- **PROVIDED RECORDS**:
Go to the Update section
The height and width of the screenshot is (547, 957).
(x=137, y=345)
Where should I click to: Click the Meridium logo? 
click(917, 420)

- **TASK TO CARRY OUT**: Please repeat the records above, renaming "logo" to "icon" and leaving everything else unchanged.

- **THE COMPLETED TASK**:
Go to the Update section
The height and width of the screenshot is (547, 957).
(x=137, y=345)
Where should I click to: Click the Meridium icon? 
click(917, 420)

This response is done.